Le Nigéria et le Ghana ont condamné les récentes manifestations afrophobes visant des ressortissants africains en Afrique du Sud.
Dans un communiqué, le ministère nigérian des Affaires étrangères a indiqué que les deux pays souhaitent que cette question soit inscrite à l’ordre du jour du prochain sommet de l’Union africaine.
Les ministres des Affaires étrangères du Nigéria et du Ghana se sont entretenus ce week-end en marge de la réunion de la CEDEAO au Libéria.
L’Afrique du Sud attire depuis longtemps des migrants d’autres pays africains en raison de sa relative prospérité, source de tensions sporadiques.
Des dizaines de milliers d’étrangers ont fui le pays ces dernières semaines face à la montée des manifestations et des violences xénophobes.
Près de 1 500 Nigérians et près de 1 000 Ghanéens ont été rapatriés d’Afrique du Sud après que des groupes anti-immigration ont fixé au 30 juin un ultimatum aux migrants sans papiers pour qu’ils quittent le pays.
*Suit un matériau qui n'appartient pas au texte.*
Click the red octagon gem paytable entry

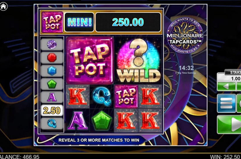[x=52, y=58]
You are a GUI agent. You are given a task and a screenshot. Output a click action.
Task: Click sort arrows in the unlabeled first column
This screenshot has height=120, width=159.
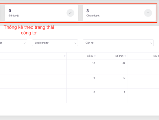(x=65, y=56)
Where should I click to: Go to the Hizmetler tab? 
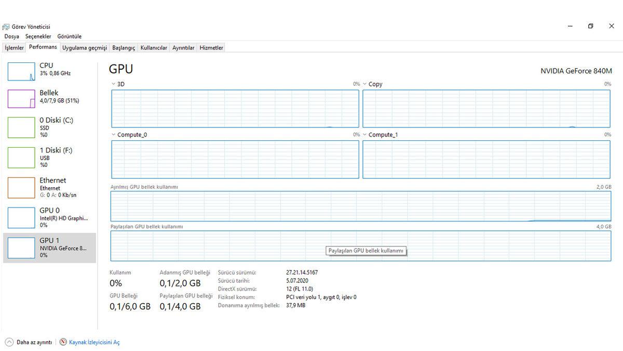[211, 48]
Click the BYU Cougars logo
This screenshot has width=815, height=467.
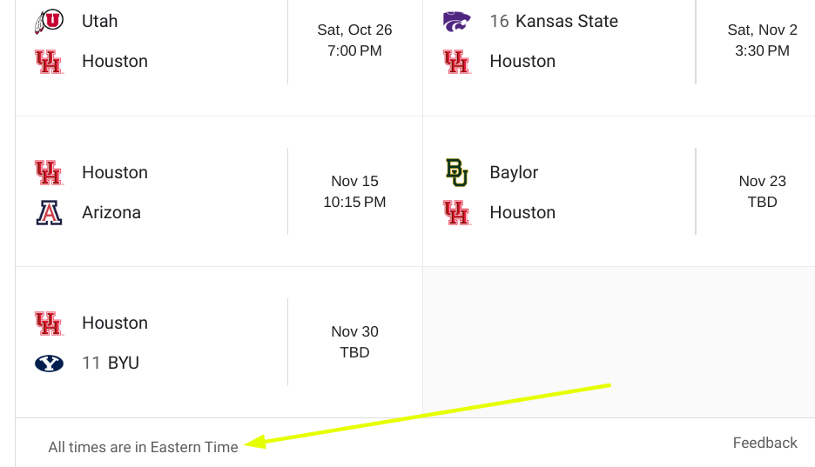click(49, 364)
Abuja et Accra ont déclaré que les manifestations compromettaient les idéaux d’unité africaine, de solidarité et d’intégration régionale incarnés par l’Union africaine. Elles ont appelé à une réponse régionale coordonnée et urgente, ainsi qu’à un renforcement des mécanismes au sein de l’UA, notamment en matière de surveillance, de systèmes d’alerte précoce et de diplomatie préventive.
Abuja a annoncé qu’elle demanderait à Pretoria des indemnisations pour les biens et les entreprises laissés sur place par les Nigérians expulsés.